But every grant I've applied for made me fill out my institution, and not only that but people at my university had to sign off on my proposal before submitting it. They wouldn't accept my application otherwise.
Then when you get the grant, everything is overseen by the university. I have to ask permission from the university to spend my grant money. The people offering the grant might be reluctant to just hand a pile of money over to some independent individual who might then do anything with it.
John Scott
>I have to ask permission from the university to spend my grant money.
What do you spend it on, if you don't mind me asking?

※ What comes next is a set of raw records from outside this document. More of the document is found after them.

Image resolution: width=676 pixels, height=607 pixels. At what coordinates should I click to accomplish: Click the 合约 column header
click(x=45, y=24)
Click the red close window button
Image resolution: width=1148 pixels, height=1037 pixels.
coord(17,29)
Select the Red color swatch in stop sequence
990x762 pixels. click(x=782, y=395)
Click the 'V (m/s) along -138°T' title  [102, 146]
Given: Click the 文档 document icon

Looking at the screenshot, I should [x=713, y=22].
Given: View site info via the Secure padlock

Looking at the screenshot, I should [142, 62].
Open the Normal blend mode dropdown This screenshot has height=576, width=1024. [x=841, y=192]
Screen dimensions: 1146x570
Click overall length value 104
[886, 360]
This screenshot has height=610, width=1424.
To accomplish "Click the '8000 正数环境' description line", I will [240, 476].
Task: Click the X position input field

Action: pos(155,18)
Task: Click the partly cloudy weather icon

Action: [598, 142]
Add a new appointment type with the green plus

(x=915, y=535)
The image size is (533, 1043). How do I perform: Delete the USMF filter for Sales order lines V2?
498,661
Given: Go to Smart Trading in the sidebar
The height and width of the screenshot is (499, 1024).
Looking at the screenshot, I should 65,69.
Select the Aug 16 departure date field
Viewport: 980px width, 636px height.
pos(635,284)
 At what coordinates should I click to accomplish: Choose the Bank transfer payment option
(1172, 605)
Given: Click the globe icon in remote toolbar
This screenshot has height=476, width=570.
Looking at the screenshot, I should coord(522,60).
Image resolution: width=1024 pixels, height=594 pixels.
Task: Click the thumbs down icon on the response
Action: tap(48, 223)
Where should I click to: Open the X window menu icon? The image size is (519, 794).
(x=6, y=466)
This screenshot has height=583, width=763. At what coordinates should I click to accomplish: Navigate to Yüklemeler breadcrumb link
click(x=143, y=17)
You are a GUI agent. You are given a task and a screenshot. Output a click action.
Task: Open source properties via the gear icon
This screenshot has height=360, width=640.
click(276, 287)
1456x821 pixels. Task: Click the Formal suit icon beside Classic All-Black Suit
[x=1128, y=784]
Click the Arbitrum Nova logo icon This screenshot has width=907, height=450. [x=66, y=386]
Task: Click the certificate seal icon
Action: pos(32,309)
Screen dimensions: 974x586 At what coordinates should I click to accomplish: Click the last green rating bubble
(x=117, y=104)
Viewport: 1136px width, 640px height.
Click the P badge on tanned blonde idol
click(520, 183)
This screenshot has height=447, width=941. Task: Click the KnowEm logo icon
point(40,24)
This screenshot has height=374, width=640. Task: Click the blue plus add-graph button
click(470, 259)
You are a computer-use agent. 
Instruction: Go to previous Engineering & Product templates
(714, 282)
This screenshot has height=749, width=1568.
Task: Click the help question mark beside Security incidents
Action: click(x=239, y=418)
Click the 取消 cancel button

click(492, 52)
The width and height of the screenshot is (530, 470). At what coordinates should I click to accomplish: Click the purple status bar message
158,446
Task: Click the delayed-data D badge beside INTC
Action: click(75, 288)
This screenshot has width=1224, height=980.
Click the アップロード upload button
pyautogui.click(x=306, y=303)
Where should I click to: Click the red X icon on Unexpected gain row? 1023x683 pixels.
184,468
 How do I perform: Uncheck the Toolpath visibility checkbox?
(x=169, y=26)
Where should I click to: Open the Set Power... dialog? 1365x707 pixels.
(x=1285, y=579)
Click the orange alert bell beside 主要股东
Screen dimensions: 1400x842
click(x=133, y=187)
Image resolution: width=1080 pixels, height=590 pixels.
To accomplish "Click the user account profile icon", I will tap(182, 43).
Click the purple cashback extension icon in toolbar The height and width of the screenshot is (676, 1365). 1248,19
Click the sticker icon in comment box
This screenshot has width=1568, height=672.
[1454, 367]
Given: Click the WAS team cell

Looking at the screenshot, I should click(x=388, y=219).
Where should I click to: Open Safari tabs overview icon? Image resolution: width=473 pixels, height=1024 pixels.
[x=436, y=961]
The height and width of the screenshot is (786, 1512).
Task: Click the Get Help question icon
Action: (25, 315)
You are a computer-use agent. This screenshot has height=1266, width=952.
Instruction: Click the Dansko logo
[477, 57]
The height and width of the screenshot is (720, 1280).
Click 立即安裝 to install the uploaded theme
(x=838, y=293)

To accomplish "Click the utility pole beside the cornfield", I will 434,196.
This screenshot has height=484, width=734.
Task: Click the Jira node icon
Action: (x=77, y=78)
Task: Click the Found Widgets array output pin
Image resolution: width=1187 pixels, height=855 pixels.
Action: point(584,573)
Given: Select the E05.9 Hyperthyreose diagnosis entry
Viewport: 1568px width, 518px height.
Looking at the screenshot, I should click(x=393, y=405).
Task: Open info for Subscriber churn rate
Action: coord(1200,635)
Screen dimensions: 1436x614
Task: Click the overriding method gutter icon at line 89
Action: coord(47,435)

My impression is that math grant money is just used to hire postdocs / for salary basically.
Ethan Thomas
I understand that academic freedom might be really important for a professor in history or economics or some area where they genuinely risk making "offensive" statements in the normal course of academic life.
But I don't see the point for math profs. We just want to be able to rant about politics or whatever during class instead of doing our jobs.
Also, they really tend to let themselves go once they get tenure.
Jacob James
Because they realize they're not doing anything with their lives
William Baker
Travel. Going to conferences, visiting people, paying for people to visit me.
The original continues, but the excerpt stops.